* WHAT IS REQUIRED: Exact reproduction of all the data is required, with pictures excluded.

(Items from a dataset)
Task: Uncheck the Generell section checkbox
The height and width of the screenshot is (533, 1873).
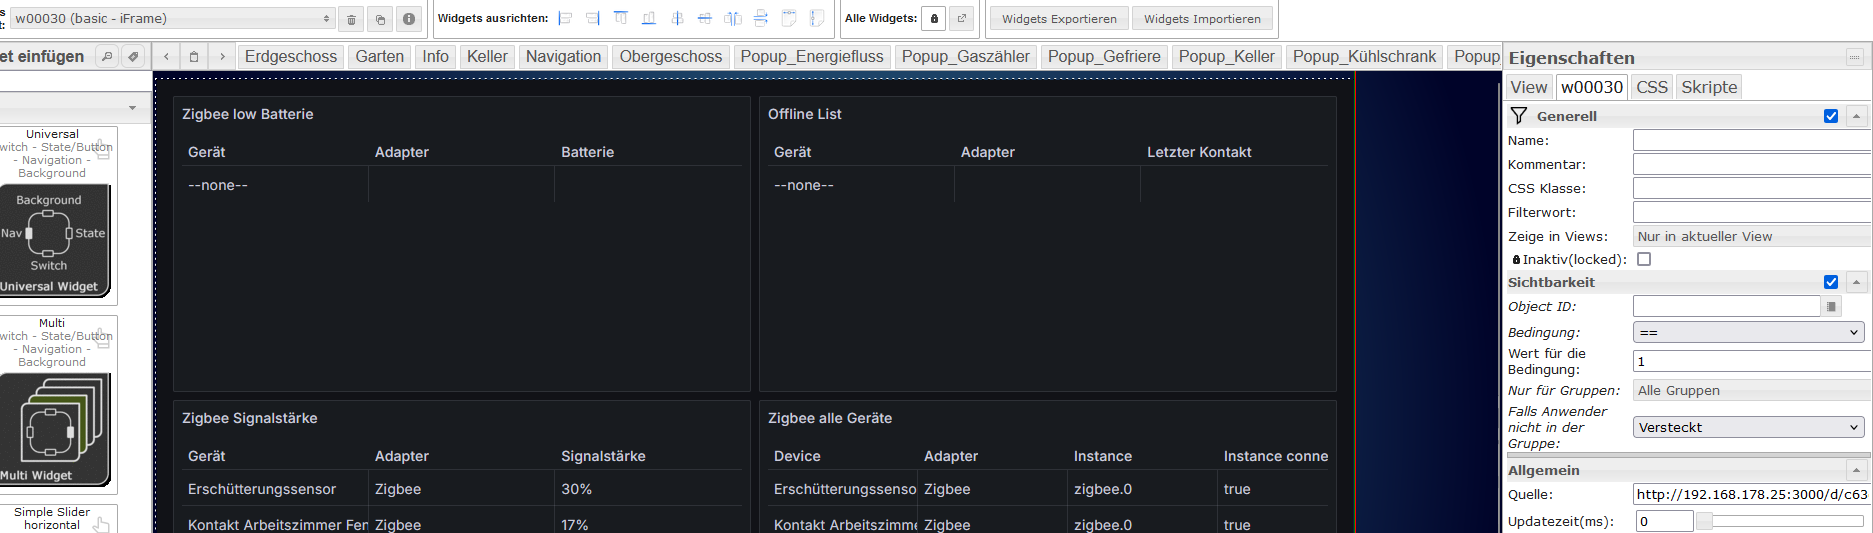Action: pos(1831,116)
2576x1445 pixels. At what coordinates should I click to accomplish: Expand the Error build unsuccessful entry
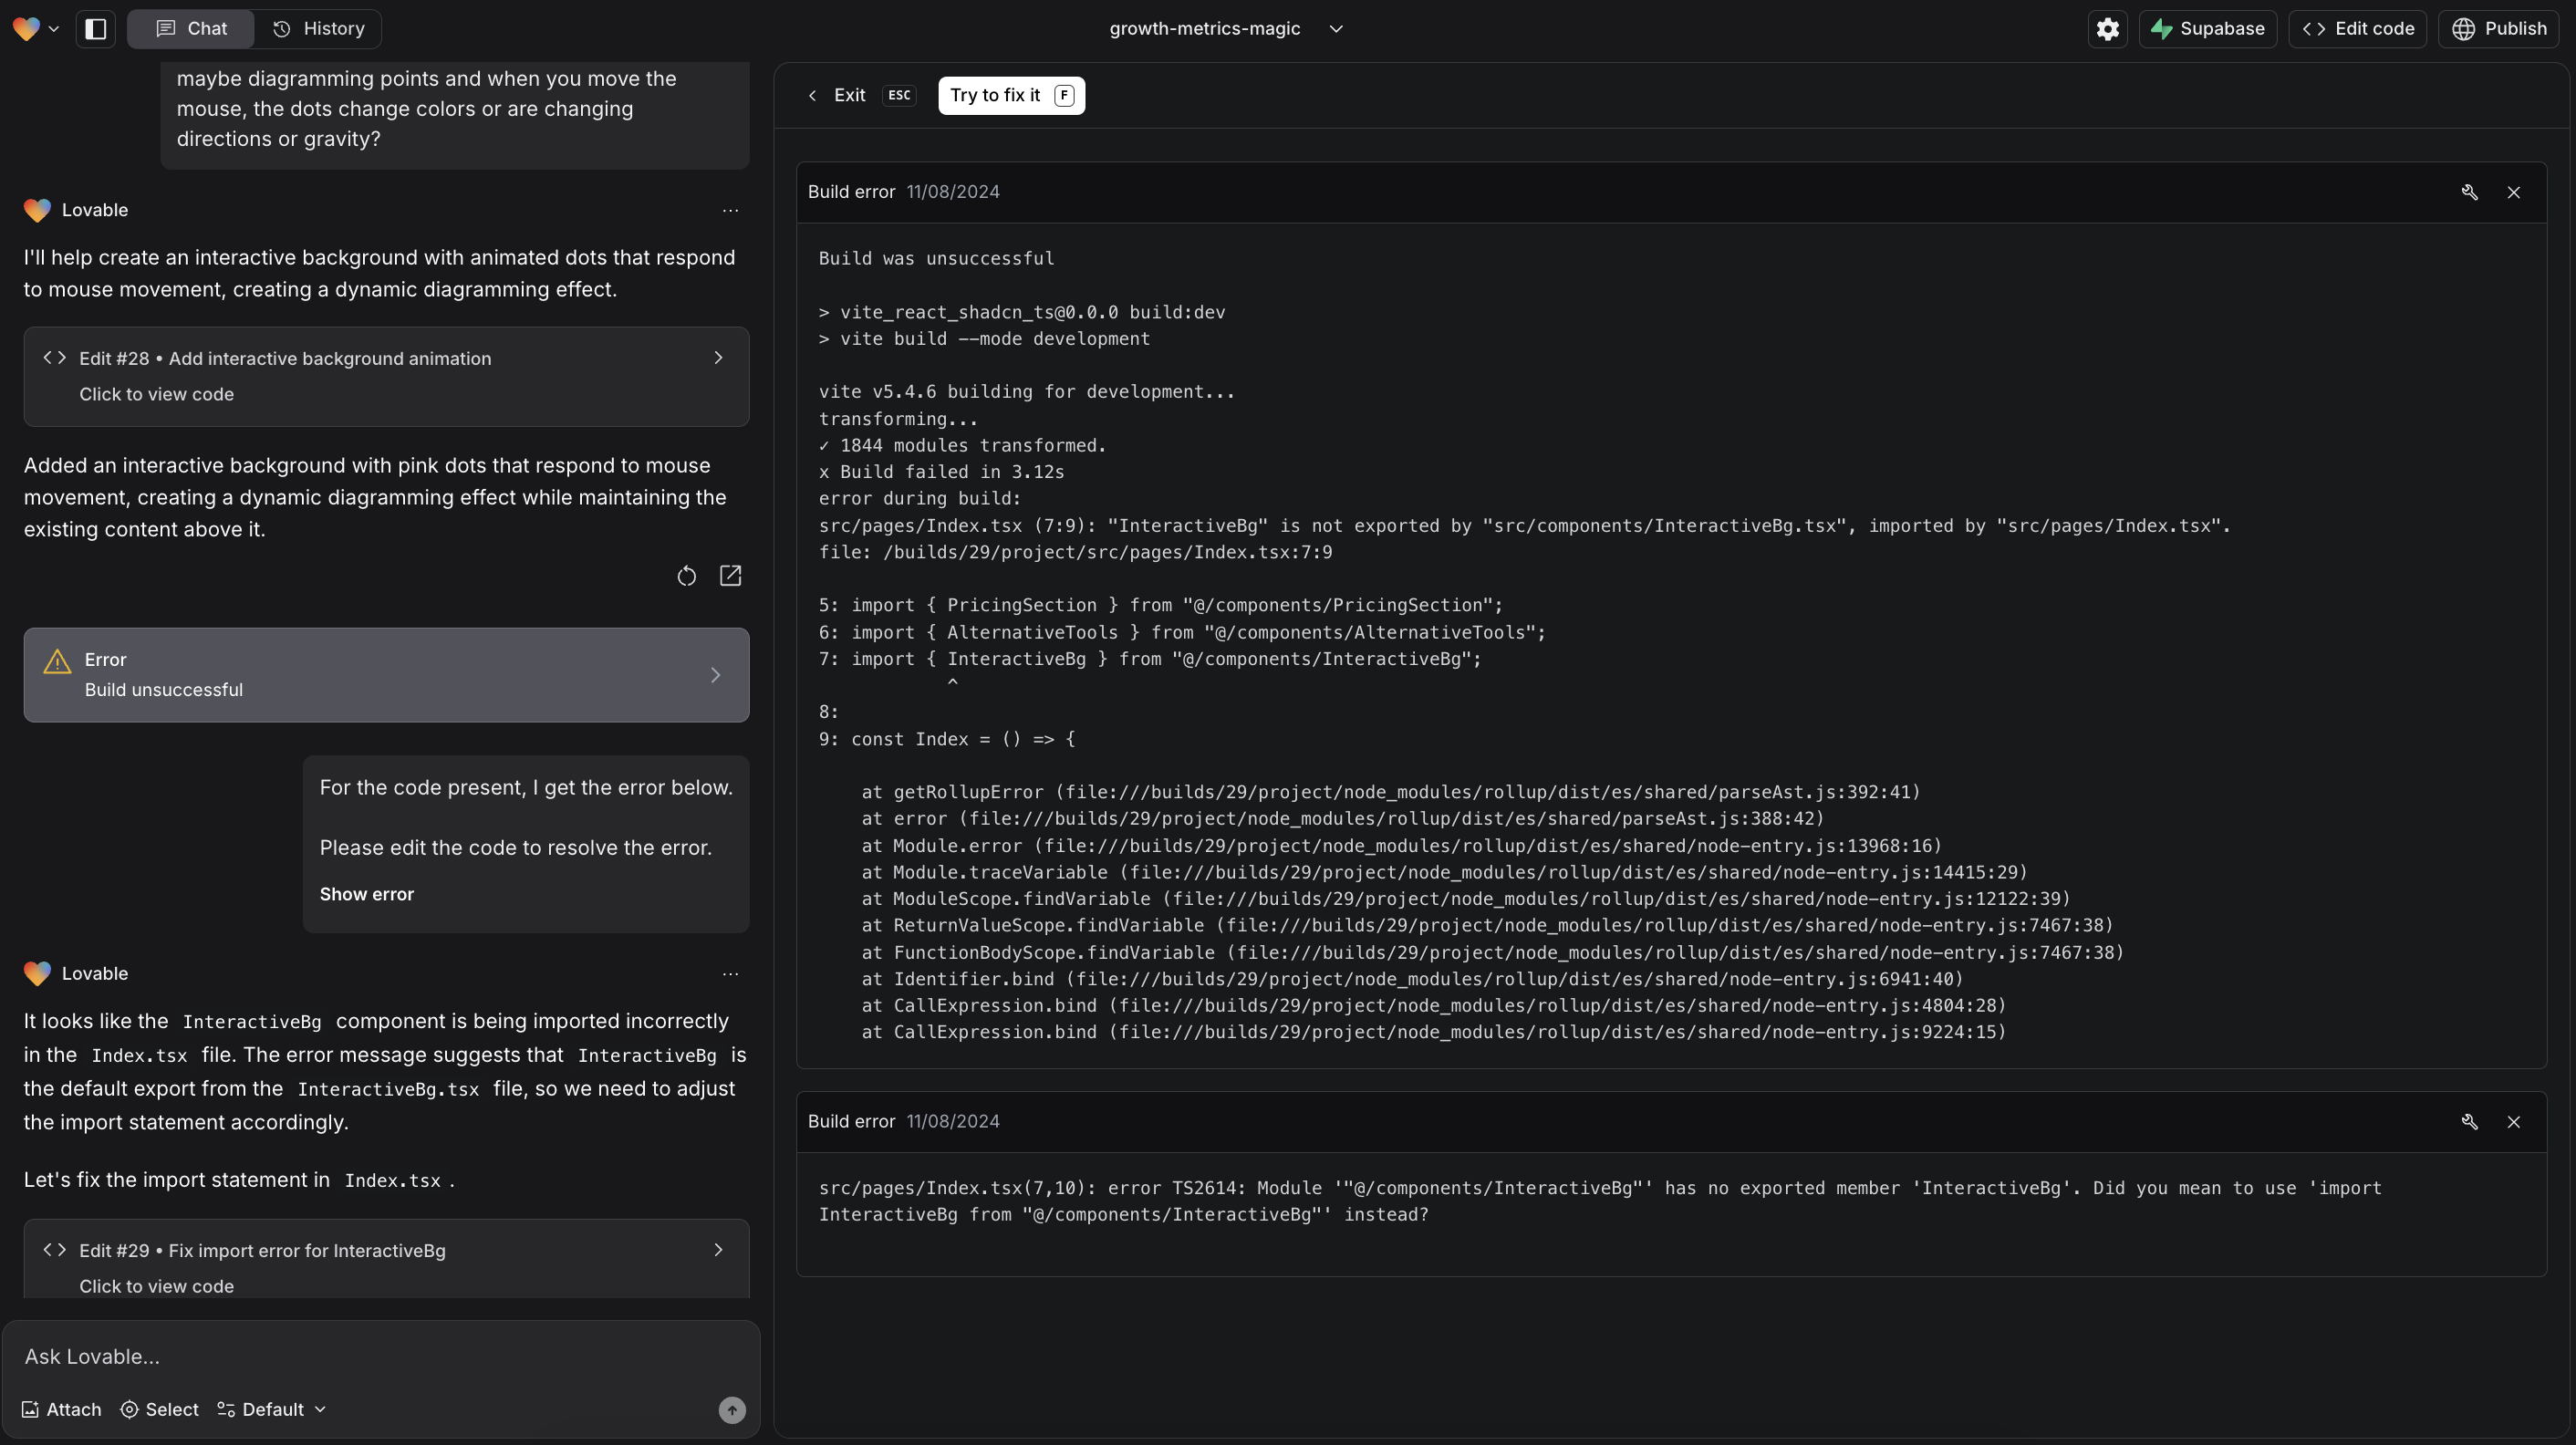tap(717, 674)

* OUTPUT:
Task: Uncheck the Generell section checkbox
The height and width of the screenshot is (533, 1873).
Action: pos(1831,116)
2576x1445 pixels. At what coordinates should I click to accomplish: Expand the Error build unsuccessful entry
tap(717, 674)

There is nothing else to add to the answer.